The guys that clearly "get" Spark - unsurprisingly - are DataBricks. In talking with Ion and company, it's clear they understand the use cases where Spark shines - data scientist driven data exploration and algorithmic development, machine learning, etc. - things that take advantage of the memory mapping capabilities and speed of the framework. And they have offered an online service that allows users to rapidly extract value from cloud friendly datasets, which is smart.
Cloudera's idea of pushing SQL, Pig and other frameworks on to Spark is actually a step backwards - it is a proposal to recreate all the problems of MapReduce 1: it fails to understand the power of refactoring resource management away from the compute model. Spark would have to reinvent and mature models for multi-tenancy, resource managemnet, scheduling, security, scaleout, etc that are frankly already there today for Hadoop 2 with YARN.
The announcement of an intent to lead an implementation of Hive on Spark got some attention. This was something that I looked at carefully with my colleagues almost 2 years ago, so I'd like to make a few observations on why we didn't take this path then.

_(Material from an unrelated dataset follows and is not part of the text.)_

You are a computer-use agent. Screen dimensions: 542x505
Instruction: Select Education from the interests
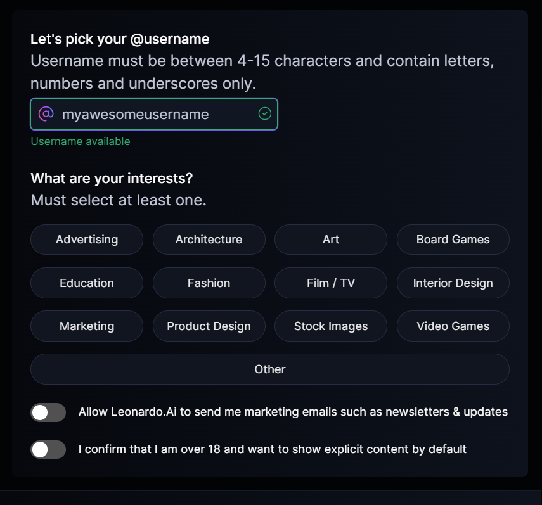pyautogui.click(x=87, y=283)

The first was maturity, in terms of the Spark implementation, of Hive itself, and Shark. Candidly, we knew Hive itself worked at scale but needed significant enhancement and refactoring for both new features on the SQL front and to work at interactive speeds. And we wanted to do all this in a way that did not compromise Hive's ability to work at scale - for real big data problems. So we focused on the mainstream of Hive and the development of a Dryad like runtime for optimal execution of operators in physical plans for SQL in a way that meshed deeply with YARN. That model took the learnings of the database community and scale out big data solutions and built on them "from the inside out", so to speak.

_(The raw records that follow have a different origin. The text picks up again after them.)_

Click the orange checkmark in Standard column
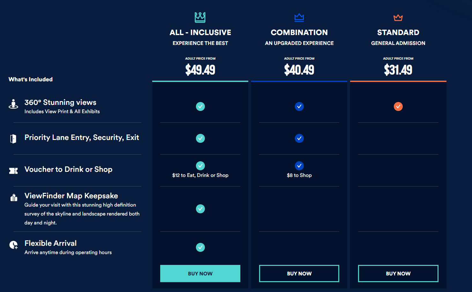This screenshot has height=292, width=472. click(x=398, y=106)
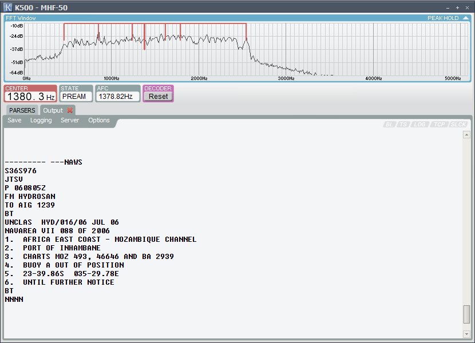
Task: Open the Save menu
Action: click(x=14, y=120)

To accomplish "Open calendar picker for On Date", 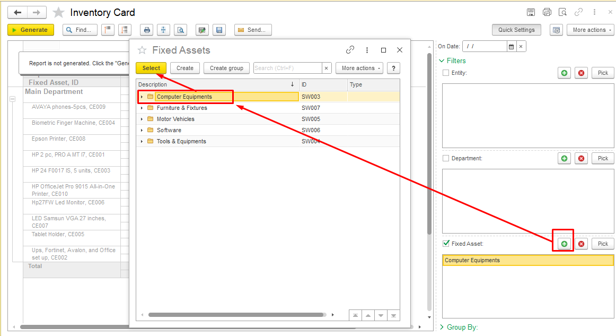I will tap(511, 47).
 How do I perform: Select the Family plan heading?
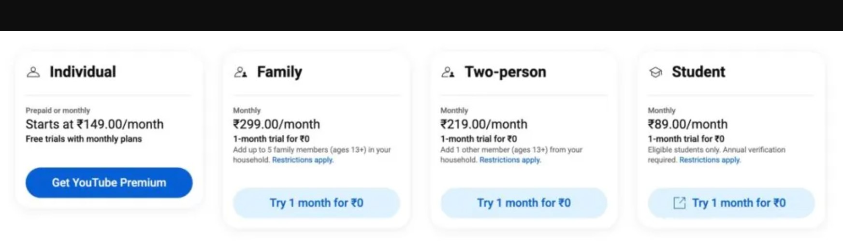[x=279, y=72]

Anyone who has been tracking Hadoop for, oh, the last 2-3 years will understand intuitively the right architectural approach needs to be based on YARN. What I mean is that the query execution must - at the query task level - be composed of tasks that are administered directly by YARN. This is absolutely critical for multi-workload systems (this is one reason why a bolt on MPP solution is a mistake for Hadoop - it is at best a tactical model while the system evolves). This is why we are working with the community on Tez, a low level framework for enabling YARN native domain specific execution engines. For Hive-on-Tez, Hive is the engine and Tez provides the YARN level integration for resource negotiation and coorindation for DAG execution: a DAG of native operators analogous the the execution model found in the MPP world (when people compare Tez and Spark, they are fundamentally confused - Spark could be run on Tez for example for a much deeper integration with Hadoop 2 for example). This model allows the full range of use cases from interactive to massive batch to be administered in a deeply integrated, YARN native way.

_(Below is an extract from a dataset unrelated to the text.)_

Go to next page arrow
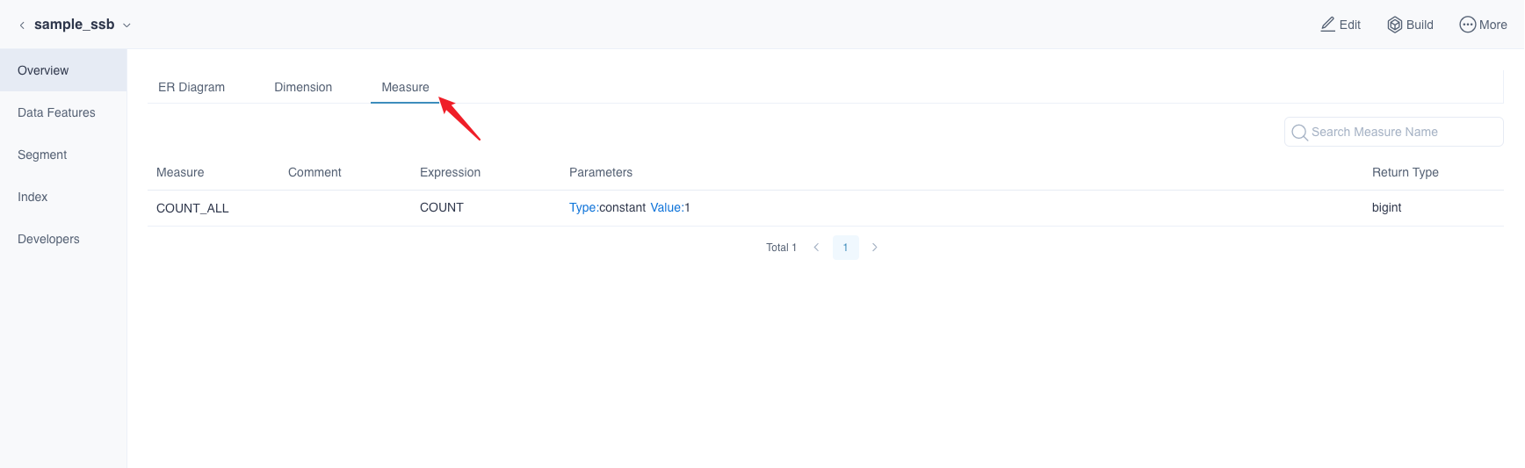 tap(874, 248)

Spark will undoubtedly mature into a great tool for what it is designed for: in memory, interactive scenarios - generally script driven - and likely grow to subsume new use cases we aren't anticipating today. It is, however, exactly the wrong choice for scale out big data batch processing in anything like the near term; worse still, returning to a monolithic general purpose compute framework for all Hadoop models would be a huge regression and is a disastrously bad idea.
2 comments:
I think this article does a better job at the goals of Spark:
http://databricks.com/blog/2014/07/18/the-state-of-apache-spark-in-2014.html
I'm not saying agreeing/disagreeing, but I don't think Mike's presentation provides enough depth. My question is... are the Tez's DAG implementation more expressive than Spark's DAG implementation?
Sure, though it is a bit over-general as well - the devil, as they say, is in the details.